Weil unsere Liebe zu Jesus meist nicht so vollkommen ist, wie sie sein sollte, gehen wir nun davon aus, dass unsere Seele ins Fegfeuer müsste. Die Seelen im Fegfeuer nennt man „arme Seelen“. Und auch meine Seele wäre dort eine „arme Seele“. Warum „arm“? Arm ist jemand, der sich nicht selbst helfen kann und deshalb auf fremde Hilfe angewiesen ist. Je weniger sich jemand selbst helfen kann und je größer die Not, desto ärmer. Deshalb gibt es niemand, der ärmer ist, als die armen Seelen im Fegfeuer. Sie können überhaupt gar nichts für sich selbst tun und ihre Not ist unvorstellbar groß. Sie leiden furchtbare Qualen. Sie können nichts anderes tun, als ihre Strafe geduldig ertragen, bis sie alle ihre verdienten Strafen abgebüßt haben.

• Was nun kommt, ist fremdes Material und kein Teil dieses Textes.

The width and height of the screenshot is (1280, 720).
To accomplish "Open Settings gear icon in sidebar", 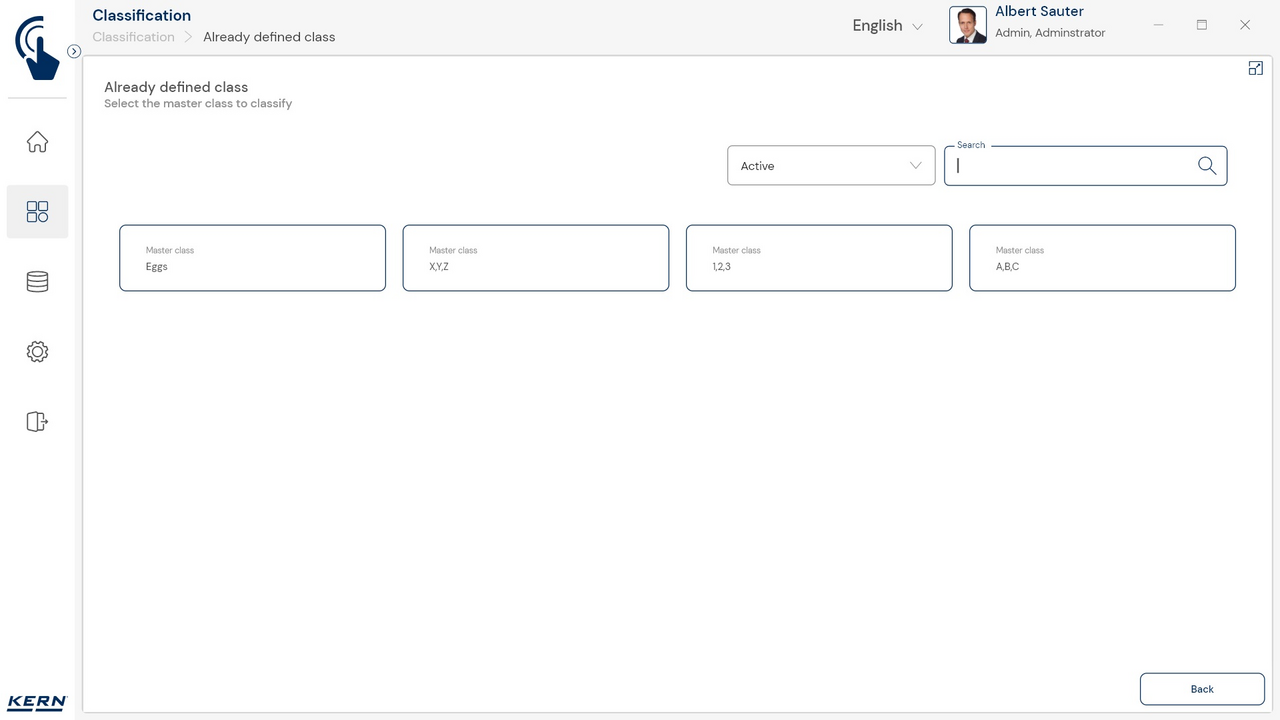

Deshalb sind die armen Seelen auf fremde Hilfe angewiesen – auf unsere Hilfe, liebe Gläubige! Den armen Seelen zu helfen ist ein Werk der Nächstenliebe und der Barmherzigkeit. Stellen wir uns vor, wir selbst wären eine von diesen armen Seelen und es ist nicht unwahrscheinlich, dass wir tatsächlich irgendwann einmal eine Zeit lang eine arme Seele sein werden. Überlegen wir uns: Was würden wir dann nicht alles tun, um unsere Not zu lindern, wenn wir es könnten. Genau das was ich dann gern für mich selbst tun würde, dass soll ich jetzt für die armen Seelen tun.
Wie können wir den armen Seelen helfen? Vor allem durch das hl. Messopfer. Indem wir entweder das hl. Opfer der Altäre für die armen Seelen darbringen lassen oder indem wir während des hl. Messopfers für die armen Seelen beten. Weiterhin leisten wir ihnen große Erleichterung durch das Gebet, das wir für sie verrichten und kleine Opfer, die wir für sie aufopfern. Auch indem wir die Gräber der Verstorbenen besuchen, dort beten, sie mit Weihwasser besprengen und geweihte Grabkerzen anzünden. Ebenso wenn wir uns bemühen, die Ablässe für die armen Seelen zu gewinnen, besonders in der Zeit vom 1. – 8. November.
Die Kirche betet ganz besonders am 2. November, dem Gedächtnistag Allerseelen für die armen Seelen im Reinigungsort. An diesem Tag darf jeder Priester drei Mal für die armen Seelen das hl. Messopfer darbringen.
Unsere hl. Mutter die Kirche wünscht von uns, dass wir den armen Seelen im Fegfeuer zu Hilfe kommen und fordert uns dazu vor allem am Allerseelentag und in der Zeit vom 1.-8. November ausdrücklich auf! Nehmen wir diesen Wunsch und diese Aufforderung ernst.